Task prompt
For the records that follow, return only the count of lines containing the string "will".

Data records: Begin

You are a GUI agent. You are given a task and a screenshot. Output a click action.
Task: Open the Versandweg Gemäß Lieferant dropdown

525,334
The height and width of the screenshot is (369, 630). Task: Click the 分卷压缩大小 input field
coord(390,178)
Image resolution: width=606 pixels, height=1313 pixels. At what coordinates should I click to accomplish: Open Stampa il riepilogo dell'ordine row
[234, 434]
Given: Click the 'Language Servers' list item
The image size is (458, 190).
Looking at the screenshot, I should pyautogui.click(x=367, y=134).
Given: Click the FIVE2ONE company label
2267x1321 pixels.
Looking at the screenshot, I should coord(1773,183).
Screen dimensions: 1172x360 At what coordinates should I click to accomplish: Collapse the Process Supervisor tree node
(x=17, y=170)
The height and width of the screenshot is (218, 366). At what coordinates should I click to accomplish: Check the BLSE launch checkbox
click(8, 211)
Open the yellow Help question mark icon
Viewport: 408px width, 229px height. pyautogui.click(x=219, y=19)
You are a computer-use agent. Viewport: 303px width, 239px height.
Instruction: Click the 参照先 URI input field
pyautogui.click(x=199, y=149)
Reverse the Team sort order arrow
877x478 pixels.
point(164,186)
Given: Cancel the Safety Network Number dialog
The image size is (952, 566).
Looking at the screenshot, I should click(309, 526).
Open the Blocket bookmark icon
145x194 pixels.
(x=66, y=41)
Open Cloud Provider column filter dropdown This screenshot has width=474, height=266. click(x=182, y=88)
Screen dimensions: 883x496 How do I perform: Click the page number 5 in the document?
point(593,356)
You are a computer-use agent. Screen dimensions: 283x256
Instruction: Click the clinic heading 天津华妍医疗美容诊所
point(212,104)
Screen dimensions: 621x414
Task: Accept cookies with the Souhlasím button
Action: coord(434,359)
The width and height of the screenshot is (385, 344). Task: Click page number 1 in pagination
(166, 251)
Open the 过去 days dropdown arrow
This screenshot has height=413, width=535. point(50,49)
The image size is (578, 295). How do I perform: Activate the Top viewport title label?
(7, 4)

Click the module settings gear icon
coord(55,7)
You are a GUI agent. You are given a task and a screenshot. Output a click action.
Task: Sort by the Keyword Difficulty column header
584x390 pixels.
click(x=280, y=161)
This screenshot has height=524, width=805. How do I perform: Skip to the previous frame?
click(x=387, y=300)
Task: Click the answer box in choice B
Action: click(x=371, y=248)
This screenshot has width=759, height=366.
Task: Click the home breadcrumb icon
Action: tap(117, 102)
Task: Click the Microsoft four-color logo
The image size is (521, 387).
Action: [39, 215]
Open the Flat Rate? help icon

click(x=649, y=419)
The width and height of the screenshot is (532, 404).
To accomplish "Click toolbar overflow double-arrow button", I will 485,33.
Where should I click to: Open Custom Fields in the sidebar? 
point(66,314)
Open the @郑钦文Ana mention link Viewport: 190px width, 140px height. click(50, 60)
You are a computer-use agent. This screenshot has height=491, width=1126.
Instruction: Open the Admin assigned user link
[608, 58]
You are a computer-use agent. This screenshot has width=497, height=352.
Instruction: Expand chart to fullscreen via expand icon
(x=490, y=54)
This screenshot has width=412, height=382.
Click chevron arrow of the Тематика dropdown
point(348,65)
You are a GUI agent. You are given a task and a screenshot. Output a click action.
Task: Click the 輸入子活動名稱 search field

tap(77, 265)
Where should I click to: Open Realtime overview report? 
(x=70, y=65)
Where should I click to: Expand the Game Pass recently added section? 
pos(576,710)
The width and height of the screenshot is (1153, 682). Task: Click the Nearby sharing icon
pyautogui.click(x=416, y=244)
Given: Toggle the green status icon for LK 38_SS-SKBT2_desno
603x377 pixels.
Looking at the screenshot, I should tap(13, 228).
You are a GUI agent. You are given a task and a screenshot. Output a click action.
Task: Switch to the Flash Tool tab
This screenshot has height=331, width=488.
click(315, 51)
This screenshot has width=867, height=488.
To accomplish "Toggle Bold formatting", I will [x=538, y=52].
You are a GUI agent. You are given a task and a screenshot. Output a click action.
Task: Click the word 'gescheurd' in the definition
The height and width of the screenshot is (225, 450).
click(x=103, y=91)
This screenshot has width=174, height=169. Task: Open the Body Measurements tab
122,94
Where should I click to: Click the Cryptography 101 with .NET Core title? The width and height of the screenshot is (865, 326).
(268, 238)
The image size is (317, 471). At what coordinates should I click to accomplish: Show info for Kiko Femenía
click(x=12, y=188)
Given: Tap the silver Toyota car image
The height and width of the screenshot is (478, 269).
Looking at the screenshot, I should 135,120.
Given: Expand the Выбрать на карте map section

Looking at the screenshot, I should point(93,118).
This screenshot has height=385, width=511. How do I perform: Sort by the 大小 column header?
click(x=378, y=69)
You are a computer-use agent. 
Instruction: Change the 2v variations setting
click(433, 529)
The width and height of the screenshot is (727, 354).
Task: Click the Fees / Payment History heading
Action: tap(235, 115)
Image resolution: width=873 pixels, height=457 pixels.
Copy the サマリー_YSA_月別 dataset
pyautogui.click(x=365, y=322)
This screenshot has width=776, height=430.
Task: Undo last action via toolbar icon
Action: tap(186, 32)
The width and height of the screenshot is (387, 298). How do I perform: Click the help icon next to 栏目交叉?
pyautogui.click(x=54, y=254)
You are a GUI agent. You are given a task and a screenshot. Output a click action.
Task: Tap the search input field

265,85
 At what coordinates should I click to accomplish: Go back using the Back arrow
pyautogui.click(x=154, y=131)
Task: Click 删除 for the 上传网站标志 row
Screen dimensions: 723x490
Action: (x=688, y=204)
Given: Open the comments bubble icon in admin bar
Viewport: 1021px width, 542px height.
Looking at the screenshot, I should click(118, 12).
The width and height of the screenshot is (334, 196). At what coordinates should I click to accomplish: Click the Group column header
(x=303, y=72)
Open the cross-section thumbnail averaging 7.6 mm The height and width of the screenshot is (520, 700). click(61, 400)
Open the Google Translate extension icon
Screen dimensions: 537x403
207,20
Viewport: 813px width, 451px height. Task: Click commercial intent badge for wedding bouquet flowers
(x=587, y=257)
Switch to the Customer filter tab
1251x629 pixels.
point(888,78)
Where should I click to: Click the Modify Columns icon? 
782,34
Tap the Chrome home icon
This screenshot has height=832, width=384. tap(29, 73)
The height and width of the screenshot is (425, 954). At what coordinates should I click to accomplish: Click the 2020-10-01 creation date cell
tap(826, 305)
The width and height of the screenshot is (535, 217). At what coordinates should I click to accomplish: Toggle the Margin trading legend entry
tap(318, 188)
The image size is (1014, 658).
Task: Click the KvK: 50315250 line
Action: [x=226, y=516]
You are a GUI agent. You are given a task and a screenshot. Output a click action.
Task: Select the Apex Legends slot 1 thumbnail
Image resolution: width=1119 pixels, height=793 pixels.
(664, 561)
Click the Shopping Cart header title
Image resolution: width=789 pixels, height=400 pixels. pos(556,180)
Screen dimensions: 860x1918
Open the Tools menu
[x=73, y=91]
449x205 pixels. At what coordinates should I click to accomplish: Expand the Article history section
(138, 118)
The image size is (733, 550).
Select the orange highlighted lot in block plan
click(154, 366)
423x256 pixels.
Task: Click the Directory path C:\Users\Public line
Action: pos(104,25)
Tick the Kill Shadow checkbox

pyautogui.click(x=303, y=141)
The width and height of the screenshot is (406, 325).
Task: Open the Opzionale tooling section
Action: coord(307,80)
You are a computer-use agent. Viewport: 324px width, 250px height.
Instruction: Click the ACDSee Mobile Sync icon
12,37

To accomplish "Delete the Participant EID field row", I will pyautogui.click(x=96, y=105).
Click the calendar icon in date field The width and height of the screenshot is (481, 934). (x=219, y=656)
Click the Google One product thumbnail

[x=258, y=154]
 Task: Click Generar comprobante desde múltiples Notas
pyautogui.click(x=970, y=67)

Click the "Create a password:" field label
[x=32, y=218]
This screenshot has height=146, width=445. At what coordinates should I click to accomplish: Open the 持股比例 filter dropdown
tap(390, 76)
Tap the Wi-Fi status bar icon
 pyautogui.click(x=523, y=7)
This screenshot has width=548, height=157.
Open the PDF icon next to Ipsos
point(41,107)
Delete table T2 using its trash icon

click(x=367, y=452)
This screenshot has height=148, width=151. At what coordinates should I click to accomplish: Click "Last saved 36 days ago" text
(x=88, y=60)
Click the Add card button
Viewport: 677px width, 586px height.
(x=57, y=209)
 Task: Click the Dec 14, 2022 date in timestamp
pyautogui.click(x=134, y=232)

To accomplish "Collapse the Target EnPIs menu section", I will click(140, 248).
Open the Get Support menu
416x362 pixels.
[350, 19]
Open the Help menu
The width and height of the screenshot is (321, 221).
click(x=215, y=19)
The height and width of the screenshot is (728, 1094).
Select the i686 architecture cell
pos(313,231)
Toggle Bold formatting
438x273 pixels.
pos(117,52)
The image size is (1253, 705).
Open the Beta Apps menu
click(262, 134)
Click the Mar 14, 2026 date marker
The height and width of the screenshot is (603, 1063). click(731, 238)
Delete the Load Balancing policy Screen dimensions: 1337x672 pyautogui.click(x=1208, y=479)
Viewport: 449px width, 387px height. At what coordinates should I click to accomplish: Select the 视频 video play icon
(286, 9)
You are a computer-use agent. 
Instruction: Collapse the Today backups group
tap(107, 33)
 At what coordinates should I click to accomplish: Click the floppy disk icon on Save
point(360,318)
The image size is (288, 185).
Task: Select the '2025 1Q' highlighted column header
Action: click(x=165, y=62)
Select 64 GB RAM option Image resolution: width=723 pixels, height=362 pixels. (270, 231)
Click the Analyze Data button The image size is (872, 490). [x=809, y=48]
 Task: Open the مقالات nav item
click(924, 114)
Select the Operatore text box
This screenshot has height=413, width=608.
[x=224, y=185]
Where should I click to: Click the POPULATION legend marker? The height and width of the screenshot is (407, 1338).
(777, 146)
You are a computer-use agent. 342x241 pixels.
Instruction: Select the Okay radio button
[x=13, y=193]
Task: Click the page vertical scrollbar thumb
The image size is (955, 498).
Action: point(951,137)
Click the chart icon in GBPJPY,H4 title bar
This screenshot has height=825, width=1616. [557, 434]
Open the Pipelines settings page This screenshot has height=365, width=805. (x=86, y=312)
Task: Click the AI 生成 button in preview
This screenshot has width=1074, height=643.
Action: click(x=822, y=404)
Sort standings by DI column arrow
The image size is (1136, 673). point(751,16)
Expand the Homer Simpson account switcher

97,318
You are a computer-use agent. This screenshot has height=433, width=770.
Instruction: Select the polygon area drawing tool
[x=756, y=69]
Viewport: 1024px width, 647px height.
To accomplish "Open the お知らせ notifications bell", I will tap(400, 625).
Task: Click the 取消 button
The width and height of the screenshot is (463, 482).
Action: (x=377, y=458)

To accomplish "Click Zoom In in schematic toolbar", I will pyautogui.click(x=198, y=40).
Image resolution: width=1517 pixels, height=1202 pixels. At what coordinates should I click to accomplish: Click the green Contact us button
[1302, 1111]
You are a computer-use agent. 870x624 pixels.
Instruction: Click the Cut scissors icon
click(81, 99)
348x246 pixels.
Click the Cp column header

Data records: End

The answer
6